Pourtant, et heureusement, lorsqu’il analyse une situation concrète [«Les luttes de classe en France», 1850 – «Le Dix-huit brumaire de Louis Bonaparte», 1852 – «La guerre civile en France», 1871 – «Critique du programme de Gotha», 1875 – «Enquête ouvrière», 1880], Marx tient le plus grand compte des productions des «brumes du cerveau humain» auxquelles il reconnaît une autonomie, et, dés les premières pages du «Manifeste» lui-même, affirme que la lutte du prolétariat contre la bourgeoisie ne se termine pas automatiquement par la victoire du premier, par «la transformation révolutionnaire de la société»,  mais qu’elle peut au contraire déboucher sur leur «ruine commune» [op. cit, p.399].

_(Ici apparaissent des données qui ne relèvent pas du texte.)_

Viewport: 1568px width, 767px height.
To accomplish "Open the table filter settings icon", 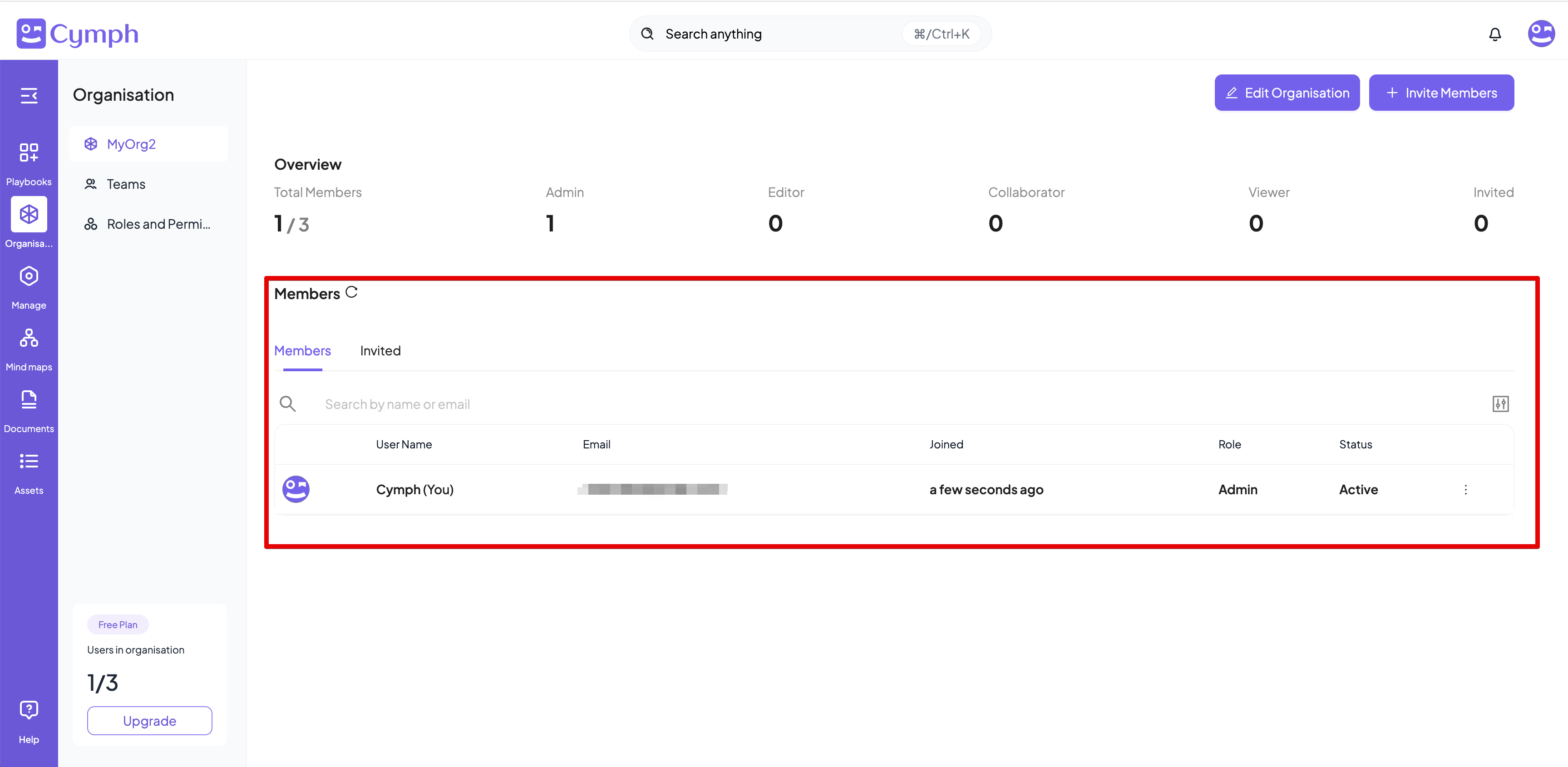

Socialisme ou barbarie, c’est la question posée par Marx au devenir de l’humanité individuelle et de l’humanité générique. A cette question, il ne peut être répondu que par l’action, éclairée par l’éducation, finalisée c’est-à-dire consciente de ses buts, volontaire c’est-à-dire résultant d’un choix personnel, organisée collectivement. Toute doctrine plaçant les subjectivités individuelles, comme les superstructures de la société (politique, idéologie, culture, art) sous la dépendance implacable d’un processus purement matérialiste, déterministe, mécaniste ou finaliste, lui est si étrangère qu’il a pu dire, à propos d’un soi-disant «déterminisme économique» qui lui était attribué: « Si c’est cela le marxisme, moi Karl Marx, je ne suis pas marxiste» [propos rapporté dans la lettre d’Engels à Bernstein, 3 novembre 1882]. [Friedrich Engels, ami et collaborateur de Marx, 1820-1895]. [Eduard Bernstein, théoricien d’un marxisme réformiste, 1850-1932].     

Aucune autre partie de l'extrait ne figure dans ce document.